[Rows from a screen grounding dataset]
====
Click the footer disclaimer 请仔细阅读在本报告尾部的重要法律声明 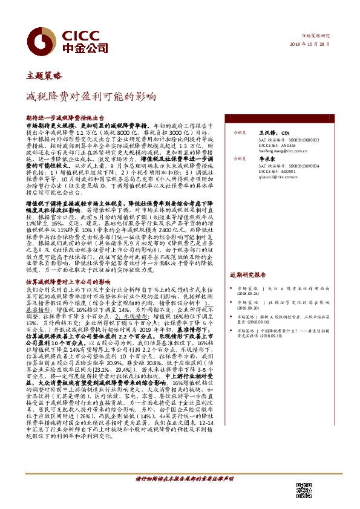point(183,479)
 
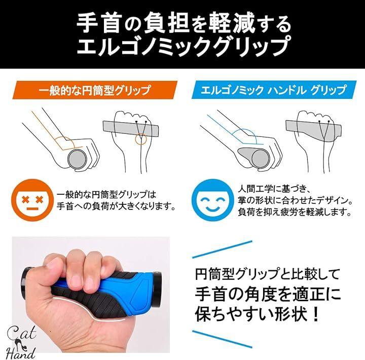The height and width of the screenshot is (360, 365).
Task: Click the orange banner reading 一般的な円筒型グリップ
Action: click(x=95, y=90)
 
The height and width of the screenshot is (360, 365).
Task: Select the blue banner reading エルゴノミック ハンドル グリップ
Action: click(x=274, y=90)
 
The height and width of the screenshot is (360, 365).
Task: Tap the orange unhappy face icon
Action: click(x=32, y=200)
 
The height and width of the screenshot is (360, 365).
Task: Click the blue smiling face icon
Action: click(x=212, y=200)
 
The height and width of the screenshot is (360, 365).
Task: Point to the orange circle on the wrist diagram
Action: click(x=141, y=139)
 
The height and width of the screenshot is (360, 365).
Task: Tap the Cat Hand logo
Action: click(x=21, y=342)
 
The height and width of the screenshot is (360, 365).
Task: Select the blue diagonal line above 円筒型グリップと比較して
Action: click(x=222, y=249)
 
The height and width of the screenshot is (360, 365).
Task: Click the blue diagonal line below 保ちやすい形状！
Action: click(x=222, y=339)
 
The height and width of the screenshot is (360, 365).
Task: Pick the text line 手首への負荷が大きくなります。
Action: click(x=116, y=206)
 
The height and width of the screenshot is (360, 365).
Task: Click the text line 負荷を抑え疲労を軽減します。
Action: click(x=295, y=212)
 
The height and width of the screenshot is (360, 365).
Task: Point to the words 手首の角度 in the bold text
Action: click(x=241, y=294)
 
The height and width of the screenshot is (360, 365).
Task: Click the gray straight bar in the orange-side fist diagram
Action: click(x=131, y=129)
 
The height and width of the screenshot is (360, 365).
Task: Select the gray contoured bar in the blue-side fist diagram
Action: click(x=314, y=130)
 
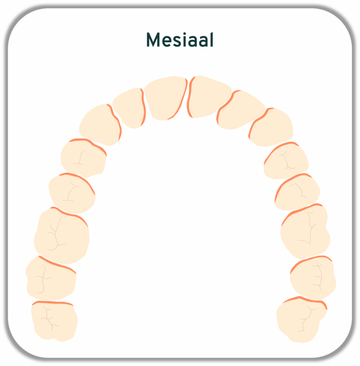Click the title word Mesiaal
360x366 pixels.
pyautogui.click(x=180, y=40)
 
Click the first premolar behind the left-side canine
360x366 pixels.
pyautogui.click(x=83, y=157)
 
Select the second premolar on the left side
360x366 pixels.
pyautogui.click(x=71, y=193)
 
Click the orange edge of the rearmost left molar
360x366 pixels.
pyautogui.click(x=52, y=303)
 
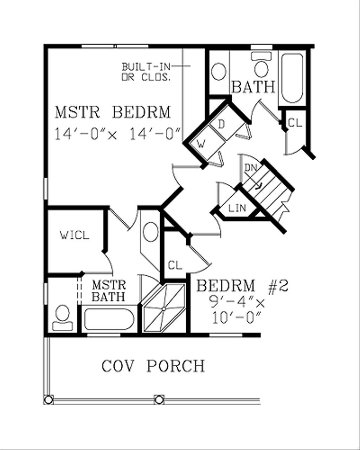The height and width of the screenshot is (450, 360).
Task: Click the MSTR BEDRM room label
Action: pos(113,112)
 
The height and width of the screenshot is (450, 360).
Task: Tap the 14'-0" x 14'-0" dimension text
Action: pos(118,134)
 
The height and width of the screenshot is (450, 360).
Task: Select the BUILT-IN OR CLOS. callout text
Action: pos(146,72)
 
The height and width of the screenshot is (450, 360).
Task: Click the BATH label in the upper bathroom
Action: pos(253,87)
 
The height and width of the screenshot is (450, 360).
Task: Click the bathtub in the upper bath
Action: pos(292,78)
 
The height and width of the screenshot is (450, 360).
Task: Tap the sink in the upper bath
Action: pos(219,72)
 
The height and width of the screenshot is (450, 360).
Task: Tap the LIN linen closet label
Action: pos(237,208)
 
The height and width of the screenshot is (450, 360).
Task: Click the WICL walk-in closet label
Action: pos(75,235)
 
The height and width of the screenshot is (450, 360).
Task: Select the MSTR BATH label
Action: pos(109,290)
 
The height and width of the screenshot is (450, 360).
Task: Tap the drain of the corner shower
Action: pos(164,309)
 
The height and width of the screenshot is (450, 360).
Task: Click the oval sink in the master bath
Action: pos(151,232)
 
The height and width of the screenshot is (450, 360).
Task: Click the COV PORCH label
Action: pos(153,366)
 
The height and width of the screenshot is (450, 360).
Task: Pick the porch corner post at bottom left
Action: pos(49,400)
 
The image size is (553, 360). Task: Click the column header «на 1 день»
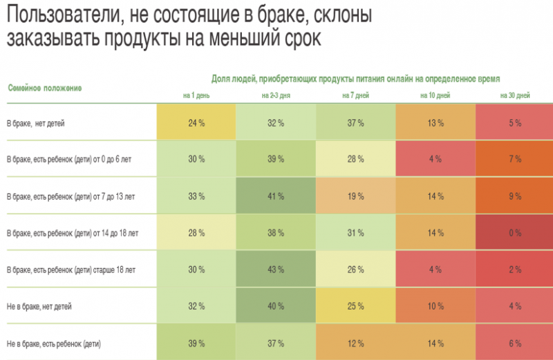click(196, 95)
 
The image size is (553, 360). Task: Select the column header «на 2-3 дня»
click(276, 95)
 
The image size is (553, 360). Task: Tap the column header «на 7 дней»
click(355, 95)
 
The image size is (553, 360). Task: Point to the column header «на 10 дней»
click(435, 95)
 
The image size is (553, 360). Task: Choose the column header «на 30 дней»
click(514, 95)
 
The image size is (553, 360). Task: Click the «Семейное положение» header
click(45, 88)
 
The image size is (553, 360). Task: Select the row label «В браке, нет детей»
click(36, 123)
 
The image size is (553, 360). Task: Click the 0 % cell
click(514, 233)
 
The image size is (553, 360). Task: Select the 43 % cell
click(276, 269)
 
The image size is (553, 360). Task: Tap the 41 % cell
click(276, 196)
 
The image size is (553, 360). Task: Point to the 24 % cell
click(196, 123)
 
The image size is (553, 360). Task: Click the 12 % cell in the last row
click(355, 342)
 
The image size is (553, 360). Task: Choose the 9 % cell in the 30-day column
click(514, 196)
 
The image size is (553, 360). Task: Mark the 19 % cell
click(355, 196)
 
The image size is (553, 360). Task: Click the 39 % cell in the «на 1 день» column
click(196, 342)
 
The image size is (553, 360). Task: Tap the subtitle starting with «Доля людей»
click(355, 79)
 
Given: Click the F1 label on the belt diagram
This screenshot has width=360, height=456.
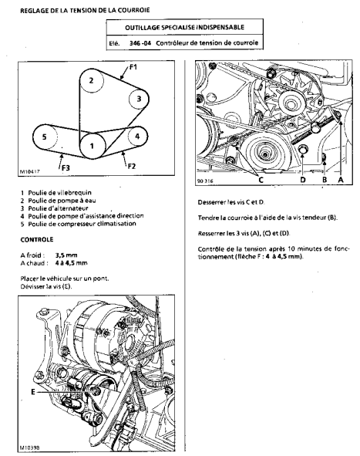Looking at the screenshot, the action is click(x=133, y=67).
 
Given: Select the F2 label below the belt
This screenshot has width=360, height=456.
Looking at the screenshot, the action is click(x=132, y=167).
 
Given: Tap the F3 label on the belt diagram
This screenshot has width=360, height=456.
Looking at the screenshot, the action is click(x=66, y=168).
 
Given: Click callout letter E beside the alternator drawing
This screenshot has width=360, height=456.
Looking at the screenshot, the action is click(x=33, y=392).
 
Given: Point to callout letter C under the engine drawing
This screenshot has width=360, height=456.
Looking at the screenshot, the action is click(x=261, y=180).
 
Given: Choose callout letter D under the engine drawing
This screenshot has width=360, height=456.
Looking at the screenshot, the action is click(x=303, y=180).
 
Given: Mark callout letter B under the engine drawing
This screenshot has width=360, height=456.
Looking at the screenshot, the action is click(x=325, y=180).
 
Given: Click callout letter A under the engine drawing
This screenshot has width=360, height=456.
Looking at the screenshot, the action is click(x=341, y=180).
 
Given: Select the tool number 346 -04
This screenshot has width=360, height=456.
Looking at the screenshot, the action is click(x=140, y=43).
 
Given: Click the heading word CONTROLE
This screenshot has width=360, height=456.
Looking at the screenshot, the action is click(x=37, y=240).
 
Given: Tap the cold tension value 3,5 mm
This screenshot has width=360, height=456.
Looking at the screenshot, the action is click(x=66, y=255).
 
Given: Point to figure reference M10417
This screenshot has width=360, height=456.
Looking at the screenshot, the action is click(x=29, y=171).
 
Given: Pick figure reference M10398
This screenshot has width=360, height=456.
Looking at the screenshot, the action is click(x=29, y=448).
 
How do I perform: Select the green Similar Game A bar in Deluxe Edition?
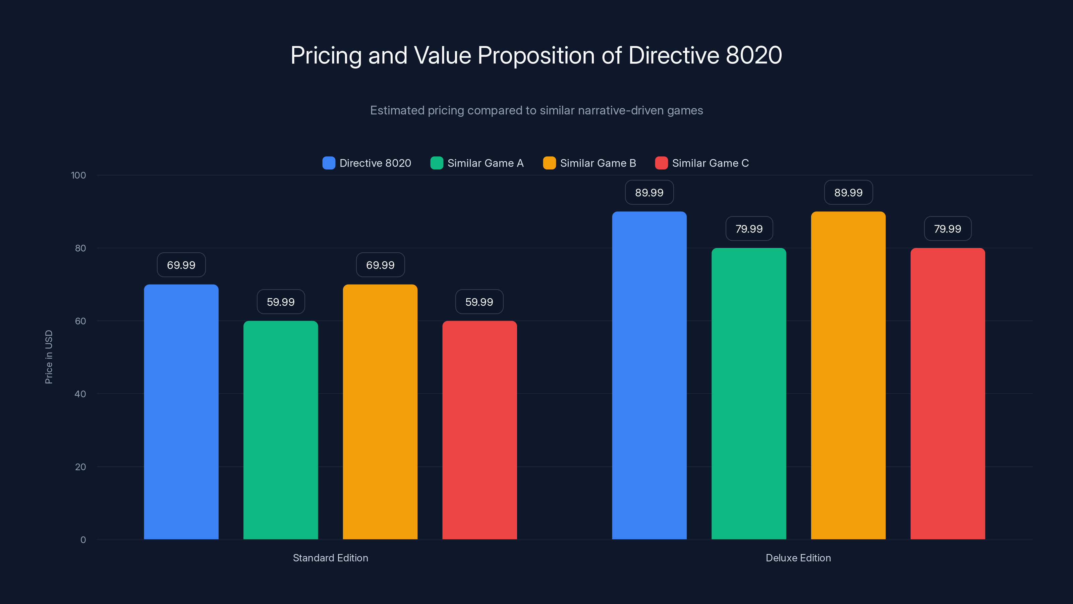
====
GOAL
Return each line of the data above that contains the string "text".

TASK RESULT
Task: Pick the text line 手首への負荷が大きくなります。
Task: Click the text line 負荷を抑え疲労を軽減します。
Task: Point to the words 手首の角度 in the bold text
Task: Tap the 14'-0" x 14'-0" dimension text
Task: Select the BUILT-IN OR CLOS. callout text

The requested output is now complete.